Given Africa’s natural agricultural advantages – 60% of the world’s unused arable land, abundant water supply in many parts of the continent, and 80% of Africa’s population already involved in agriculture – the scope for innovation in food production, beneficiation, supply and distribution through the adaptation and application of new technologies is vast. Add to this innovation in adapting to climate change – sustaining food production through drought or other extreme weather events – and the scope for new product and service development in the agricultural sector gets even wider.
Food production and supply innovation also play well to Africa’s strong medical consumer themes. The bulk of Africa’s heath challenges are related, directly or indirectly, to food and nutrition. Globally, obesity kills three times more people than malnutrition. In sub-Saharan Africa, 70% of South African females for example are obese and approximately one in three people are undernourished. HIV/AIDS, respiratory infections and diarrhoea remain Africa’s biggest causes of death. All are partially combated or exacerbated by diet. Again, “the nexus between food and health, combined with disruptive technologies, presents broad opportunity for Africa to adapt, evolve and service new consumer themes – and markets – in these areas,” says Mr Grundlingh.

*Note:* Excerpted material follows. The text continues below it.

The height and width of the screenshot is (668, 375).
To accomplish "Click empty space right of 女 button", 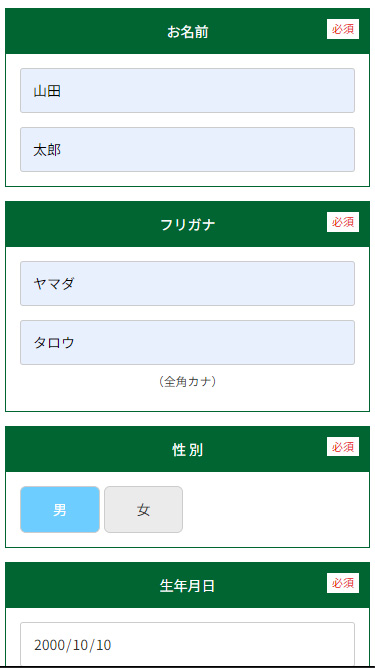I will [x=273, y=510].
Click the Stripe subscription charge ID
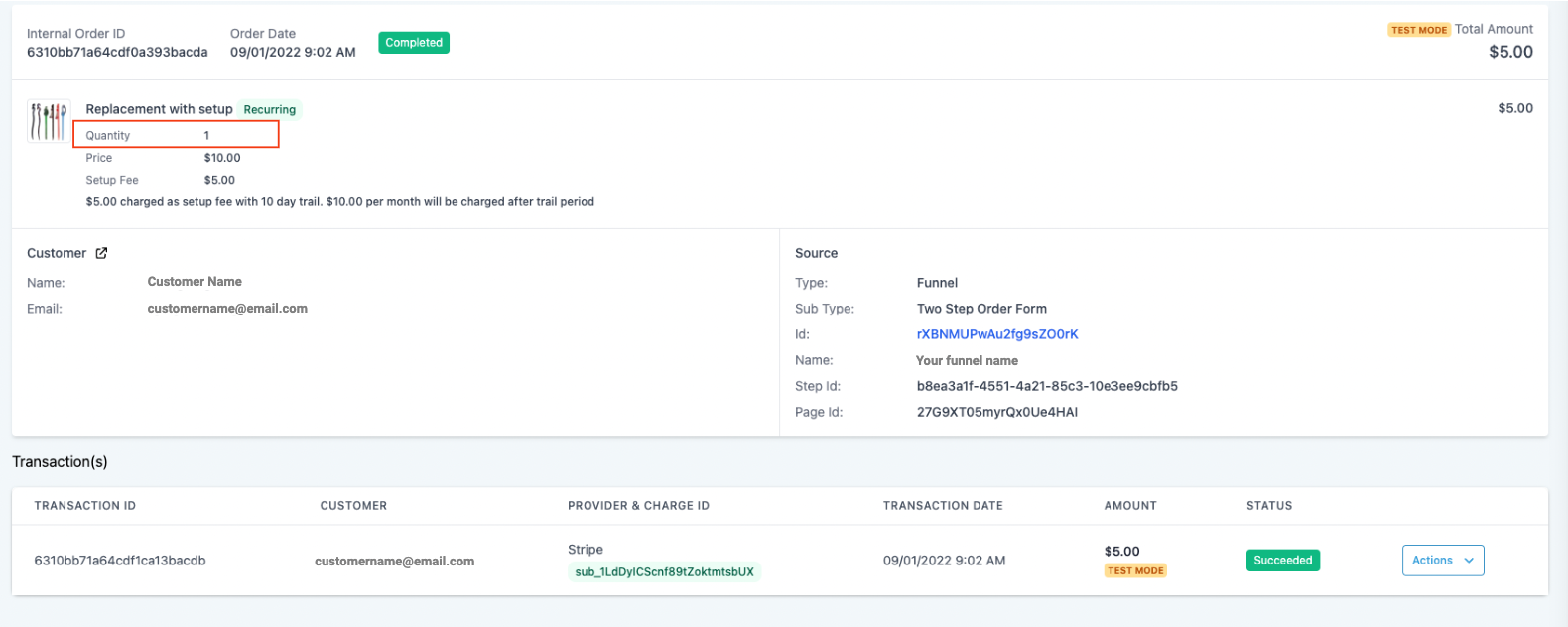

Understanding that in today’s consumer environment change is a constant – to be worked with, not resisted – will also allow Africans to leverage existing and innovate new consumer opportunities. Much of this change in Africa is driven by the same global sustainability and health and wellness concerns evident in the rest of the world. For example, Kenya has become the latest African country to ban plastic bags due their negative environmental impact. Soon the kind of change that global reactions to sugar have driven in food and beverage evolution will very soon drive change in Africa too. For example, large soft drink multinationals – many of them with products unchanged for almost a century – are rapidly developing entirely new product ranges, marketing philosophies and distribution technologies as, increasingly, global populations turn away from sugar.
There is no doubt that the global themes that have shaped consumer trends in the rest of the world are also present in Africa today. What is different in Africa, however, is that these themes are evolving in a very different demographic, cultural, spatial and infrastructural environment, “amongst populations that have proved much quicker at successfully adopting and adapting new mobile technologies,” says Mr Grundlingh. “As a bank present in over 20 African economies, we are able to recognise – and support – the huge consumer opportunity that is currently unfolding across Africa,” he adds.

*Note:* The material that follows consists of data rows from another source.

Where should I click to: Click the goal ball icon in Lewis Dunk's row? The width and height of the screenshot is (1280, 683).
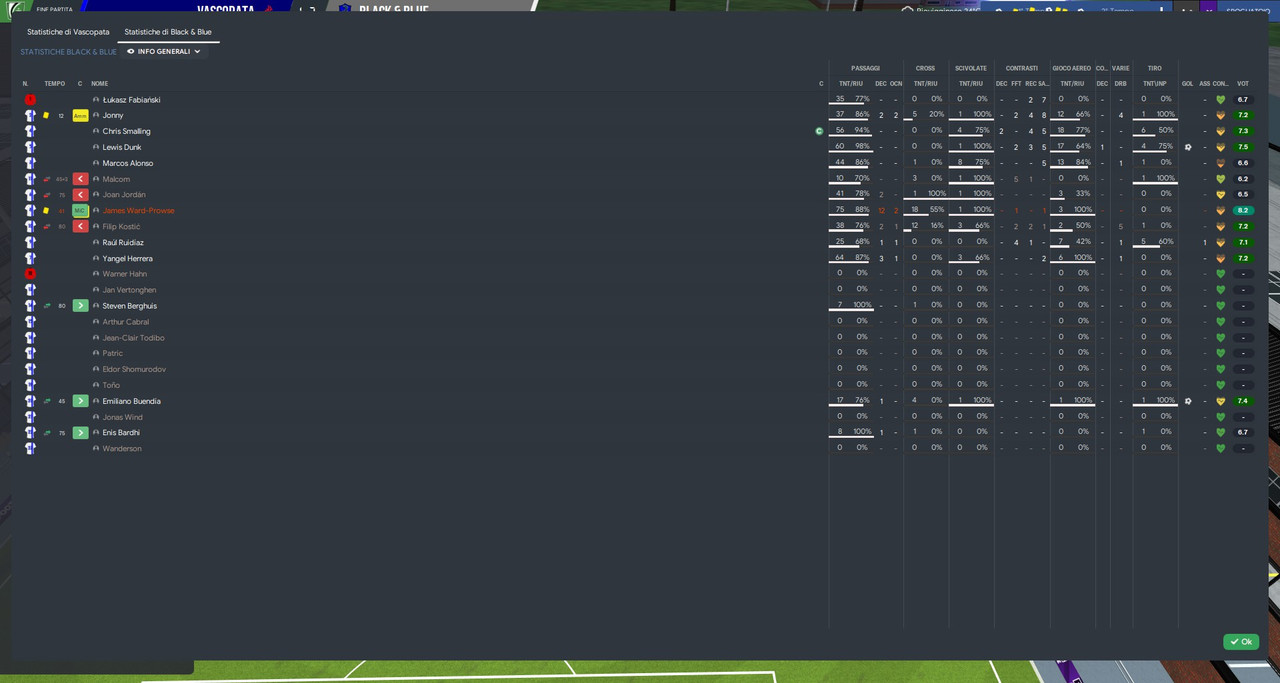pyautogui.click(x=1188, y=147)
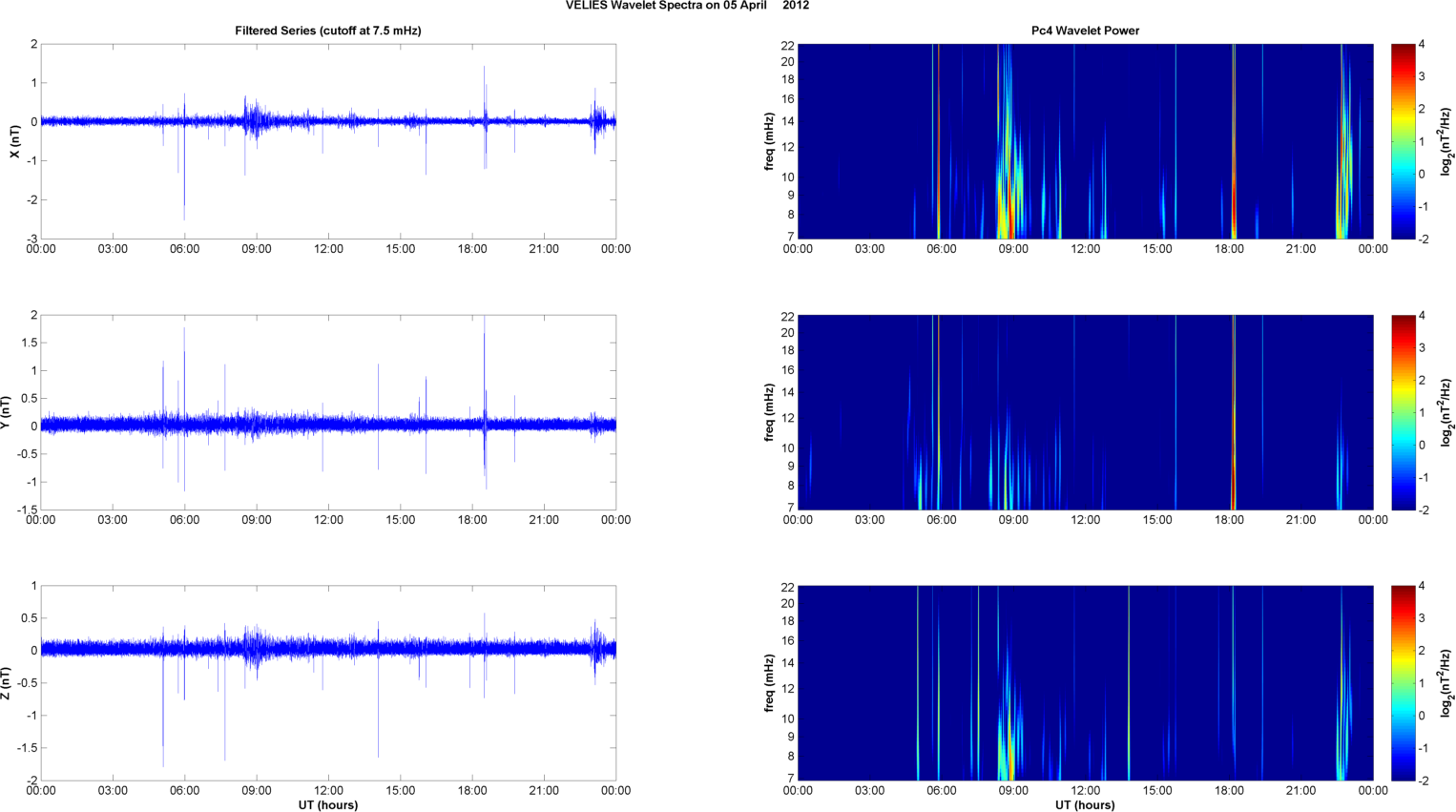The height and width of the screenshot is (812, 1456).
Task: Click the 'Y (nT)' y-axis label
Action: click(x=6, y=412)
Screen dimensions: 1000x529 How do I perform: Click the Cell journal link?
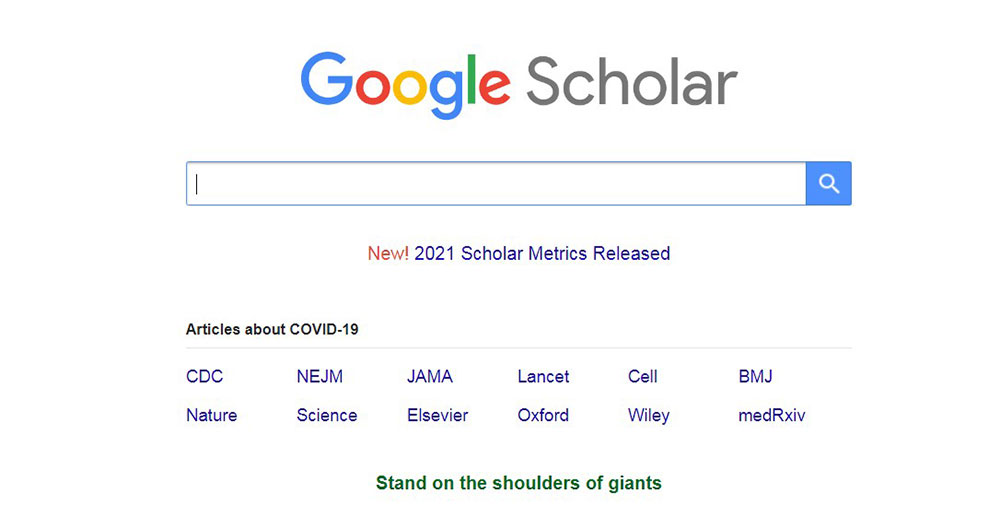pyautogui.click(x=642, y=376)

The most exciting aspect of this evolution is that beyond the continent’s rapidly evolving domestic consumer landscape, “Africa is, today, evidencing a strong ability to absorb consumer themes from the rest of the world, adapt these locally, and export new consumer combinations to the rest of the world,” says Mr Grundlingh. “This is likely to make Africa an important global player in the world’s consumer landscape, not only as a recipient market – but also as a global originator, producer and exporter of consumer products and services.”